Rick Webb was one of those early optimists who thought that the internet was the way forward. However, in a post for NewCo Shift he admits his error:

“For the last twenty years, I believed the internet prophets of old… I believed that the world would be a better place if everyone had a voice. I believed that the world would be a better place if we all had no secrets.

“But so far, the evidence points to an escapable conclusion: we were all wrong.”

Not entirely wrong, of course. The internet has enabled many good and useful things (as someone whose job wouldn’t exist without it, I could hardly say otherwise). However, one can’t get away from the fact that the world is now encircled by a vast digital sewer, an all-pervasive conduit for lies, bigotry and mental poisons of every kind.

That is something that genuine progressives and proper conservatives should be able to agree on (if they aren’t busy screaming at each other on Twitter). I’m assuming that Webb is in the former category, but nevertheless his account of what’s gone wrong calls to mind some of the key ideas of conservatism (the Burkean kind, not the free market fundamentalism that masquerades under that name).

For instance, here he is on the problem with revolutions:

“I really, really, really want the world to be globally connected. I’ve never liked the idea of nations. I have always believed that particular core tenet of Silicon Valley. But it would be irresponsible, at this point, to not consider that it’s wrong.

“And if you stop and think about it, how surprising is it that it’s wrong? We are biological organisms with thousands of years of evolution geared towards villages of 100, 150 people. What on earth made us think that in the span of a single generation… that we could suddenly jump to a global community? If you think about it, it’s insanity. Is there any evidence our brains and hearts can handle it? Has anyone studied it at all?”
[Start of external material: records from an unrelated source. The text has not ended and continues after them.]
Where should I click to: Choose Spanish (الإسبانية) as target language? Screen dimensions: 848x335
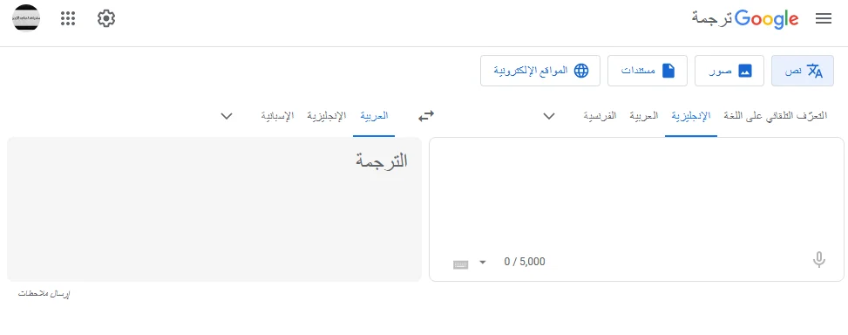pyautogui.click(x=277, y=116)
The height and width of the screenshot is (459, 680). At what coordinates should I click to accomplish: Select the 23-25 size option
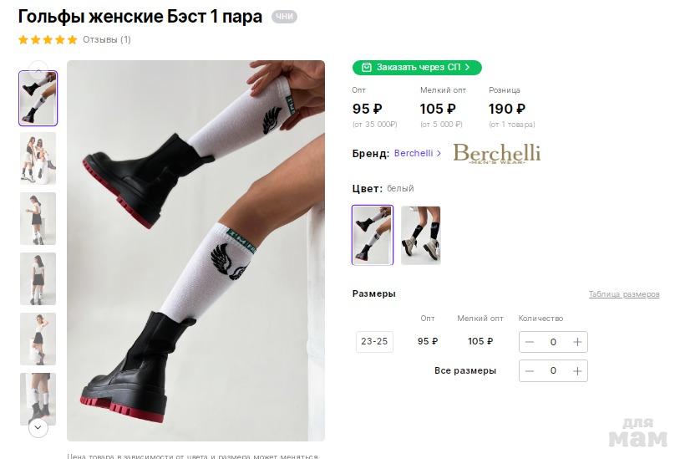pyautogui.click(x=374, y=342)
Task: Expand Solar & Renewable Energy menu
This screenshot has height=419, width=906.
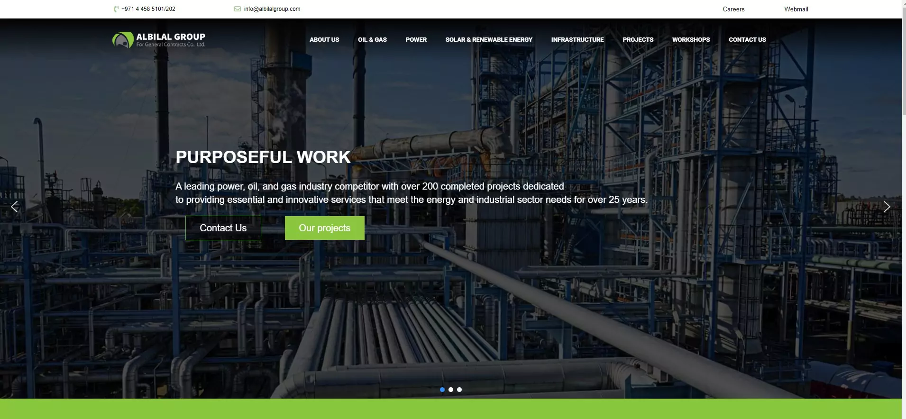Action: (x=489, y=40)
Then there’s his ‘critique of pure reason’:

“Silicon Valley likes to think of itself as a bastion of rationality. But if you think about it, Silicon Valley, like virtually every other organization or entity, has a set of core beliefs at the bottom of its philosophical pyramid that are just that: core beliefs. They extend beyond rationality. ‘We hold these truths to be self-evident,’ our declaration of independence begins. Every good philosophical treatise starts with these. Every debate starts with the polite agreement about defintions.

“What if Silicon Valley’s core beliefs — even the benign ones — are wrong?

“What if we were never meant to be a global species? What if Zuck’s wrong when he says ‘Our greatest opportunities are now global.’?

“What if information doesn’t want to be free?”

Webb concludes with a heartfelt apology:

“We were wrong. I was wrong. I am sorry.”

Contrition: in today’s world, that might be the most counter-cultural thing of all.